До сих пор любовь для Цветаевой была связана с необходимостью разделения собственной личности ради взаимодействия с другим человеческим существом, что особенно ярко проявилось в ее отношениях с Пастернаком. Теперь же, сосредоточенная на своем теле и сокровенных упованиях и горестях, она доводит свою позицию до иной крайности. Со Штейгером невозможны никакие подлинные отношения, даже основанные на общности одиночества (об этом идеале говорит ее фраза «круговая порука сиротства»). Ибо, обнаружив абсолютную герметичность своего одиночества, она более не хочет быть разделенной даже в той степени, какая необходима для признания самостоятельности отдельного от нее существования Штейгера. Для нее он – не более чем остров в непрерывном потоке ее мышления; этот остров она, на минуту заигравшись, сама создала – с тем, чтобы снова окунуть в свои глубины: «…И рекой, разошедшейся на́ две – / Чтобы остров создать – и обнять». В одном из последних, проникнутых горьким разочарованием писем к Штейгеру, Цветаева цитирует эти строки из стихотворения «Обнимаю тебя кругозором…», заявляя таким образом о нежелании признавать реальность его инакости, ибо это вынудило бы ее вновь испытать прежнее психологическое раздвоение:
«…я человек такой сердцевинной, рожденной верности, такого единства, что – вовсе не уверенная, что это другому нужно или хотя бы – радостно – одна, для себя, из-за себя, сама с собой, сама перед собой, в силу своей природы не могу раздвоить своего существа иначе чем та река в моих стихах: чтобы остров создать – и обнять» (7: 622).
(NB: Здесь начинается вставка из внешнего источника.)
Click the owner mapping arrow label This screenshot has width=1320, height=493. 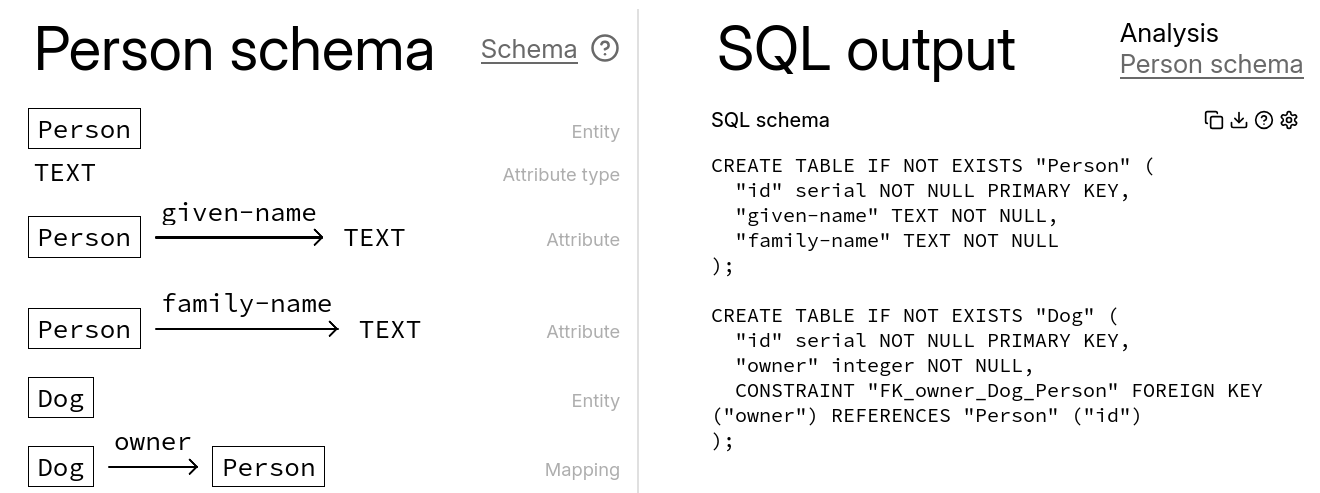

При всей отстраненности, по-прежнему отличающей ее страсть, постаревшая Цветаева больше не хочет слепой любви, даже в воображении. К финалу переписки со Штейгером она начинает осознавать, что он, друг Адамовича и тех, кого она именует парижской «богемой», не достоин даже ее уважения, не говоря уже о нежности. Любя его, Цветаева перестает быть собой: она любит ради поэзии, а его «грех» – грех эстетический, поэтический. Человеческий грех она может простить, поэтический – никогда. Она не откажется от замкнутости, закругленности, цельности своего существования, которая достается ей такой ценой. Она больше не согласна раздваиваться: если реальность не отвечает вымыслу, она откажется от обоих.
В «Обнимаю тебя кругозором…», однако, Цветаева склонна еще немного продлить вымысел. Финальная строфа стихотворения повторяет начальную, поскольку Цветаева вновь возвращается к образам обнимающей горной гряды и горизонта – теперь акустически транспонированного из кругозора в отчасти синонимичный горизонт, парономастически связанный с горами – чтобы изобразить, как заключает в поэтическое объятие дальнего возлюбленного. При этом она обыгрывает двойной смысл слова хребет (спинной / горный), уподобляя свою телесность могучим природным формам: «И – немножко хребет надломя – / Обнимаю тебя горизонтом / Голубым – и руками двумя!». Амбивалентность отношения Цветаевой к Штейгеру и ее неверие в собственные чувства достигают высшей точки в тонком, но полном иронии последнем унижении ее адресата: чтобы обнять младшего по возрасту и таланту и – что, возможно, важнее всего – духовно чуждого Штейгера, ей приходится сгибаться вдвое, чуть не ломая хребет.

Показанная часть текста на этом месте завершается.